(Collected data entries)
:::::

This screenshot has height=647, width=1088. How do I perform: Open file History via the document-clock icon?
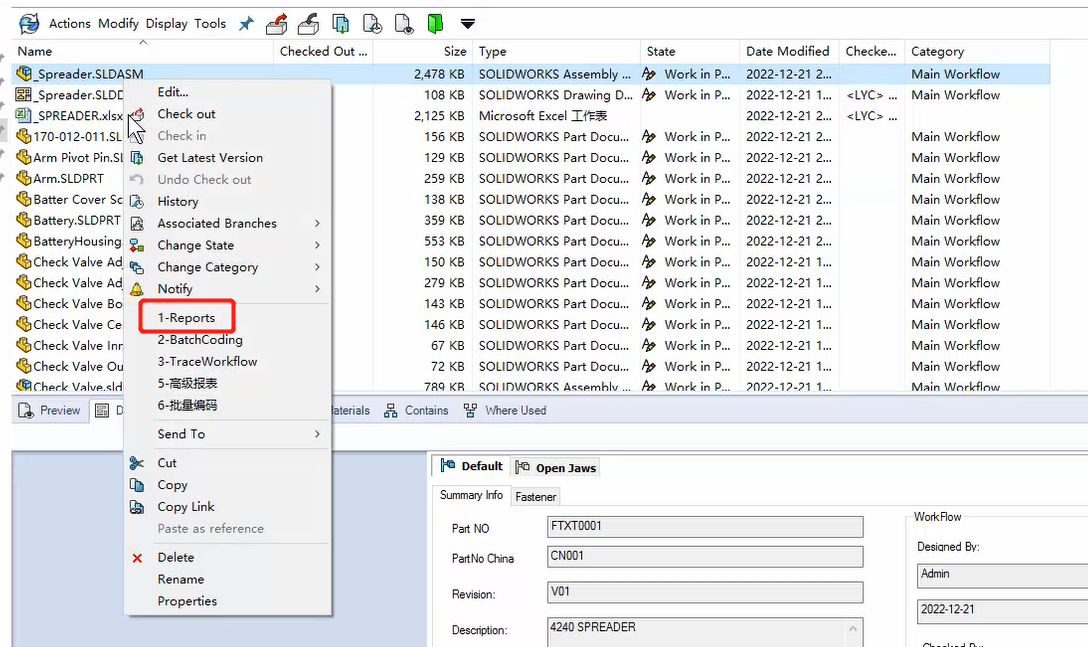tap(372, 23)
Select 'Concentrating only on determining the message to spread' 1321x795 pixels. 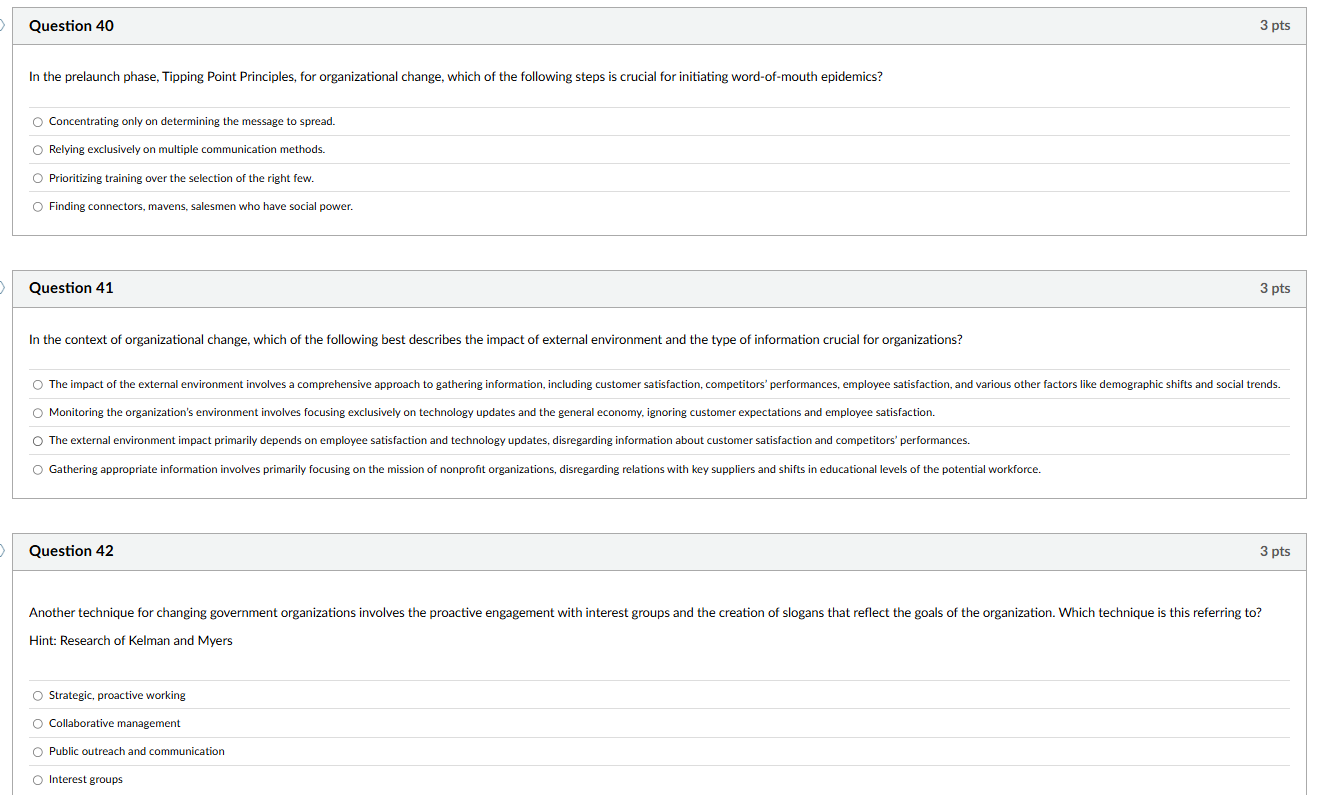[37, 121]
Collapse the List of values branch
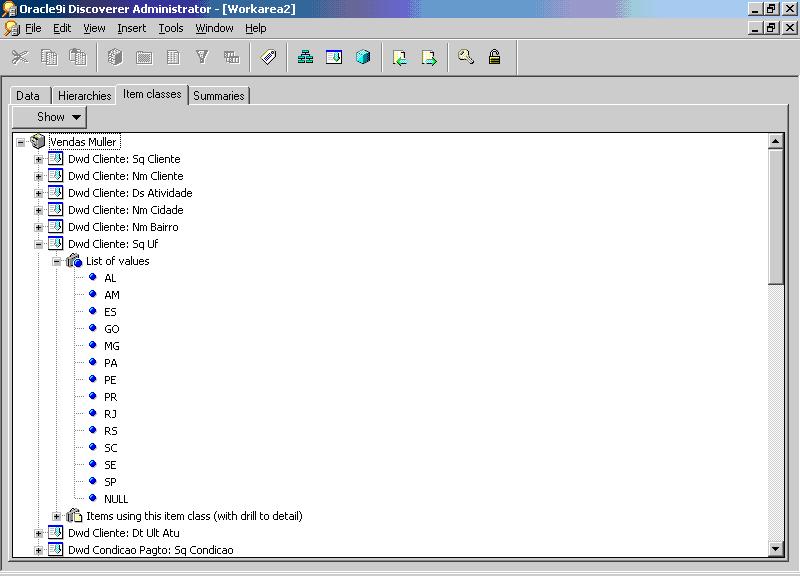The height and width of the screenshot is (576, 800). (57, 261)
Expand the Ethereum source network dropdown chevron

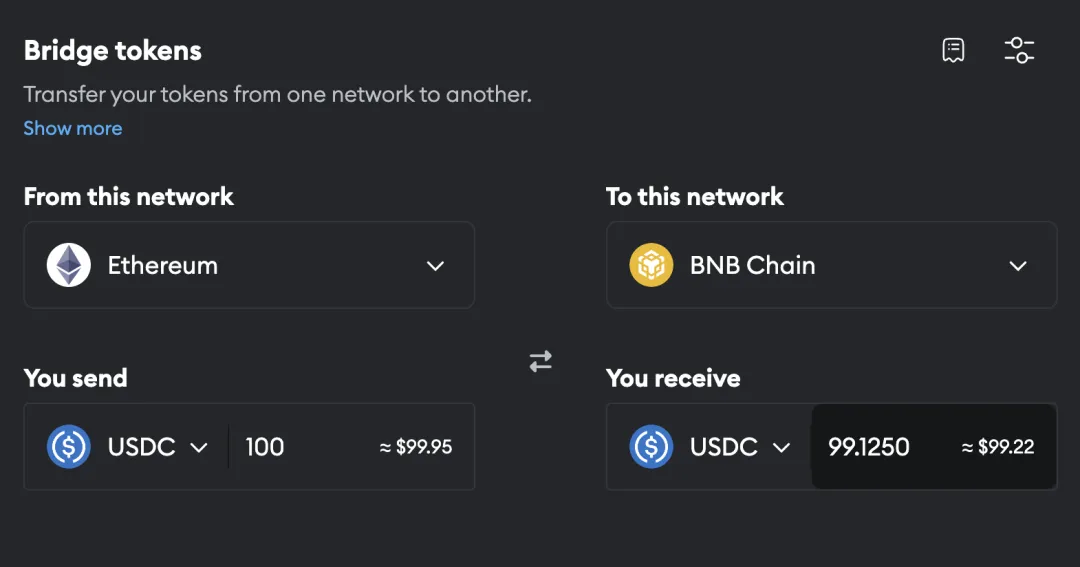435,266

:::::

## Work to be completed
Do not copy pictures. Restate exactly the lines from the one containing "Expand the Ethereum" through the last line of the records.

## Result for this exercise
Expand the Ethereum source network dropdown chevron

435,266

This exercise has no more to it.